Copy the following data line for line, without changing anything.

[begin INPUT DATA]

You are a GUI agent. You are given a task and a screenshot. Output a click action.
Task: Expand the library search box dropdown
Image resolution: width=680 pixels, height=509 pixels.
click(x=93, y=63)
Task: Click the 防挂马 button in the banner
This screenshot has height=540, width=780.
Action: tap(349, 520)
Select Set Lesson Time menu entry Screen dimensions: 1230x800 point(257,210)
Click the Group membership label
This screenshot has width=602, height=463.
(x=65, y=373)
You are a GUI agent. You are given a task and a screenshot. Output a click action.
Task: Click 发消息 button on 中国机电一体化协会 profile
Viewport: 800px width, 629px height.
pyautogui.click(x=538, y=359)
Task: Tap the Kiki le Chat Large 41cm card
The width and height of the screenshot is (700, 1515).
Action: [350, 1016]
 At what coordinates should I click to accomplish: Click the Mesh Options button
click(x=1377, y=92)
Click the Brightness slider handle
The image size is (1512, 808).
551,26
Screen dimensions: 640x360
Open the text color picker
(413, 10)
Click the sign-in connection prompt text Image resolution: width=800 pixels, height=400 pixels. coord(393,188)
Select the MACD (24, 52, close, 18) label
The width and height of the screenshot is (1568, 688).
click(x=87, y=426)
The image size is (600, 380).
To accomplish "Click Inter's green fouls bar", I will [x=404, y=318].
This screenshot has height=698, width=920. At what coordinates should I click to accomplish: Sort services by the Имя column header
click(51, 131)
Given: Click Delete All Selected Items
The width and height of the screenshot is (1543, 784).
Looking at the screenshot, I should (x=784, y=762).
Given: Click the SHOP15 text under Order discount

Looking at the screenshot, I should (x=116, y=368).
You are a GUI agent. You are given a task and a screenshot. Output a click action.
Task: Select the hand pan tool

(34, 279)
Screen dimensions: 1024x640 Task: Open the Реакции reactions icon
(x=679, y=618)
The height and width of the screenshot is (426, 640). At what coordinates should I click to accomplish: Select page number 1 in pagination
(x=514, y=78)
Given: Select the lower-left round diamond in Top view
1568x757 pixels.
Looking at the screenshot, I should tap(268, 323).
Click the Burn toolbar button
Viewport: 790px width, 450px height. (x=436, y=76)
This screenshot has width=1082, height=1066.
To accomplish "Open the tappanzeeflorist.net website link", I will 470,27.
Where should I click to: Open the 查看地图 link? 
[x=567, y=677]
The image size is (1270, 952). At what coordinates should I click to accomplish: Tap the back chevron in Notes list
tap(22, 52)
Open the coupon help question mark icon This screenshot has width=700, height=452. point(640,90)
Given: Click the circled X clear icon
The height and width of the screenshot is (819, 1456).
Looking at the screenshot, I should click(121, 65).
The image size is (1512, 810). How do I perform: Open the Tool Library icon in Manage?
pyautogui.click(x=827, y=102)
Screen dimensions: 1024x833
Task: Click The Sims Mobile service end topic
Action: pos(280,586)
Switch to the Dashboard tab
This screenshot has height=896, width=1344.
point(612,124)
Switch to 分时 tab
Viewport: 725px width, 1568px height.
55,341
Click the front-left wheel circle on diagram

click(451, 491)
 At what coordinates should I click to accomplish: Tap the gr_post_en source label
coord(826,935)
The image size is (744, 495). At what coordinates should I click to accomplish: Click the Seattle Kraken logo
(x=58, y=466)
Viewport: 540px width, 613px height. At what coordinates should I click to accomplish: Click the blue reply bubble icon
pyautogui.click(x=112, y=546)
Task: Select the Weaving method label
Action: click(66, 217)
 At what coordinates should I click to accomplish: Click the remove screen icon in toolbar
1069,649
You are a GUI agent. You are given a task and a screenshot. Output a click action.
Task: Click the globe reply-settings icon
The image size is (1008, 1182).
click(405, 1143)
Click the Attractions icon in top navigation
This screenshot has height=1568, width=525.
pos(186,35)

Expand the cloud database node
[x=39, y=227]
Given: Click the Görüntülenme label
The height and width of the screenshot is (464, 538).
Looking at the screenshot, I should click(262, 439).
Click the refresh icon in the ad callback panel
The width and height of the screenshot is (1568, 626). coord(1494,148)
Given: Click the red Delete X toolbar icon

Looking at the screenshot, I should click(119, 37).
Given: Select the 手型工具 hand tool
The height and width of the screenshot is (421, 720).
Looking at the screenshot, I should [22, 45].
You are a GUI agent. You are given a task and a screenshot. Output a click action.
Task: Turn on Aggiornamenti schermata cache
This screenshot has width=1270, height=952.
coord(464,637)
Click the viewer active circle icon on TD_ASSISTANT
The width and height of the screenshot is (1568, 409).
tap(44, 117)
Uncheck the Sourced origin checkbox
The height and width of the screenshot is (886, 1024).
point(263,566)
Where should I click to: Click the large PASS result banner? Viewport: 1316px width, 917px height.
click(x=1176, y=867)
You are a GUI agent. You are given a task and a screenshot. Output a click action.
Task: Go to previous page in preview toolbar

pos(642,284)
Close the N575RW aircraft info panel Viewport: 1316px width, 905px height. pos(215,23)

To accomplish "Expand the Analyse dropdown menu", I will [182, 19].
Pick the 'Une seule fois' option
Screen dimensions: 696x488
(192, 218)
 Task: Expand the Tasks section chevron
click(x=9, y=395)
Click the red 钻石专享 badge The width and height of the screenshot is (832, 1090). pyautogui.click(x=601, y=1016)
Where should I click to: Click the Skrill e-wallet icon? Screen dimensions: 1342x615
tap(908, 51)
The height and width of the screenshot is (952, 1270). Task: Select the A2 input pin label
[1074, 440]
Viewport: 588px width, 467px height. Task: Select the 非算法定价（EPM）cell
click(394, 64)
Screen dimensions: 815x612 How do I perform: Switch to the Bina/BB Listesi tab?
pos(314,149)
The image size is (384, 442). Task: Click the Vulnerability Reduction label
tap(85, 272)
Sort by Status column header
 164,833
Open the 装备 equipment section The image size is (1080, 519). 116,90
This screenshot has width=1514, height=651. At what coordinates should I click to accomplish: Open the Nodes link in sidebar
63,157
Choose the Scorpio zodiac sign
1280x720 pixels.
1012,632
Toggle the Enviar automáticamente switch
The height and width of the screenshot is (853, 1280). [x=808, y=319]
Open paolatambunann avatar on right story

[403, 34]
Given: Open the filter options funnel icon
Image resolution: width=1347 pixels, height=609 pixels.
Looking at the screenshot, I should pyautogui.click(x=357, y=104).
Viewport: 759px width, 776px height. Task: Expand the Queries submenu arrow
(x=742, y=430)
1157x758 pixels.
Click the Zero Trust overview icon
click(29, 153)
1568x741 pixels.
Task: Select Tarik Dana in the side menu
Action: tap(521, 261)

[end INPUT DATA]

> [RESULT OF THE EXERCISE]:
You are a GUI agent. You are given a task and a screenshot. Output a click action.
Task: Expand the library search box dropdown
Image resolution: width=680 pixels, height=509 pixels.
click(x=93, y=63)
Task: Click the 防挂马 button in the banner
This screenshot has height=540, width=780.
Action: tap(349, 520)
Select Set Lesson Time menu entry Screen dimensions: 1230x800 point(257,210)
Click the Group membership label
This screenshot has width=602, height=463.
(x=65, y=373)
You are a GUI agent. You are given a task and a screenshot. Output a click action.
Task: Click 发消息 button on 中国机电一体化协会 profile
Viewport: 800px width, 629px height.
pyautogui.click(x=538, y=359)
Task: Tap the Kiki le Chat Large 41cm card
The width and height of the screenshot is (700, 1515).
Action: [350, 1016]
 At what coordinates should I click to accomplish: Click the Mesh Options button
click(x=1377, y=92)
Click the Brightness slider handle
The image size is (1512, 808).
551,26
Screen dimensions: 640x360
Open the text color picker
(413, 10)
Click the sign-in connection prompt text Image resolution: width=800 pixels, height=400 pixels. coord(393,188)
Select the MACD (24, 52, close, 18) label
The width and height of the screenshot is (1568, 688).
click(x=87, y=426)
The image size is (600, 380).
To accomplish "Click Inter's green fouls bar", I will [x=404, y=318].
This screenshot has height=698, width=920. At what coordinates should I click to accomplish: Sort services by the Имя column header
click(51, 131)
Given: Click Delete All Selected Items
The width and height of the screenshot is (1543, 784).
Looking at the screenshot, I should (x=784, y=762).
Given: Click the SHOP15 text under Order discount

Looking at the screenshot, I should (x=116, y=368).
You are a GUI agent. You are given a task and a screenshot. Output a click action.
Task: Select the hand pan tool

(34, 279)
Screen dimensions: 1024x640 Task: Open the Реакции reactions icon
(x=679, y=618)
The height and width of the screenshot is (426, 640). At what coordinates should I click to accomplish: Select page number 1 in pagination
(x=514, y=78)
Given: Select the lower-left round diamond in Top view
1568x757 pixels.
Looking at the screenshot, I should tap(268, 323).
Click the Burn toolbar button
Viewport: 790px width, 450px height. (x=436, y=76)
This screenshot has width=1082, height=1066.
To accomplish "Open the tappanzeeflorist.net website link", I will 470,27.
Where should I click to: Open the 查看地图 link? 
[x=567, y=677]
The image size is (1270, 952). At what coordinates should I click to accomplish: Tap the back chevron in Notes list
tap(22, 52)
Open the coupon help question mark icon This screenshot has width=700, height=452. point(640,90)
Given: Click the circled X clear icon
The height and width of the screenshot is (819, 1456).
Looking at the screenshot, I should click(121, 65).
The image size is (1512, 810). How do I perform: Open the Tool Library icon in Manage?
pyautogui.click(x=827, y=102)
Screen dimensions: 1024x833
Task: Click The Sims Mobile service end topic
Action: pos(280,586)
Switch to the Dashboard tab
This screenshot has height=896, width=1344.
point(612,124)
Switch to 分时 tab
Viewport: 725px width, 1568px height.
55,341
Click the front-left wheel circle on diagram

click(451, 491)
 At what coordinates should I click to accomplish: Tap the gr_post_en source label
coord(826,935)
The image size is (744, 495). At what coordinates should I click to accomplish: Click the Seattle Kraken logo
(x=58, y=466)
Viewport: 540px width, 613px height. At what coordinates should I click to accomplish: Click the blue reply bubble icon
pyautogui.click(x=112, y=546)
Task: Select the Weaving method label
Action: click(66, 217)
 At what coordinates should I click to accomplish: Click the remove screen icon in toolbar
1069,649
You are a GUI agent. You are given a task and a screenshot. Output a click action.
Task: Click the globe reply-settings icon
The image size is (1008, 1182).
click(405, 1143)
Click the Attractions icon in top navigation
This screenshot has height=1568, width=525.
pos(186,35)

Expand the cloud database node
[x=39, y=227]
Given: Click the Görüntülenme label
The height and width of the screenshot is (464, 538).
Looking at the screenshot, I should click(262, 439).
Click the refresh icon in the ad callback panel
The width and height of the screenshot is (1568, 626). coord(1494,148)
Given: Click the red Delete X toolbar icon

Looking at the screenshot, I should click(119, 37).
Given: Select the 手型工具 hand tool
The height and width of the screenshot is (421, 720).
Looking at the screenshot, I should [22, 45].
You are a GUI agent. You are given a task and a screenshot. Output a click action.
Task: Turn on Aggiornamenti schermata cache
This screenshot has width=1270, height=952.
coord(464,637)
Click the viewer active circle icon on TD_ASSISTANT
The width and height of the screenshot is (1568, 409).
tap(44, 117)
Uncheck the Sourced origin checkbox
The height and width of the screenshot is (886, 1024).
point(263,566)
Where should I click to: Click the large PASS result banner? Viewport: 1316px width, 917px height.
click(x=1176, y=867)
You are a GUI agent. You are given a task and a screenshot. Output a click action.
Task: Go to previous page in preview toolbar

pos(642,284)
Close the N575RW aircraft info panel Viewport: 1316px width, 905px height. pos(215,23)

To accomplish "Expand the Analyse dropdown menu", I will [182, 19].
Pick the 'Une seule fois' option
Screen dimensions: 696x488
(192, 218)
 Task: Expand the Tasks section chevron
click(x=9, y=395)
Click the red 钻石专享 badge The width and height of the screenshot is (832, 1090). pyautogui.click(x=601, y=1016)
Where should I click to: Click the Skrill e-wallet icon? Screen dimensions: 1342x615
tap(908, 51)
The height and width of the screenshot is (952, 1270). Task: Select the A2 input pin label
[1074, 440]
Viewport: 588px width, 467px height. Task: Select the 非算法定价（EPM）cell
click(394, 64)
Screen dimensions: 815x612 How do I perform: Switch to the Bina/BB Listesi tab?
pos(314,149)
The image size is (384, 442). Task: Click the Vulnerability Reduction label
tap(85, 272)
Sort by Status column header
 164,833
Open the 装备 equipment section The image size is (1080, 519). 116,90
This screenshot has width=1514, height=651. At what coordinates should I click to accomplish: Open the Nodes link in sidebar
63,157
Choose the Scorpio zodiac sign
1280x720 pixels.
1012,632
Toggle the Enviar automáticamente switch
The height and width of the screenshot is (853, 1280). [x=808, y=319]
Open paolatambunann avatar on right story

[403, 34]
Given: Open the filter options funnel icon
Image resolution: width=1347 pixels, height=609 pixels.
Looking at the screenshot, I should pyautogui.click(x=357, y=104).
Viewport: 759px width, 776px height. Task: Expand the Queries submenu arrow
(x=742, y=430)
1157x758 pixels.
Click the Zero Trust overview icon
click(29, 153)
1568x741 pixels.
Task: Select Tarik Dana in the side menu
Action: tap(521, 261)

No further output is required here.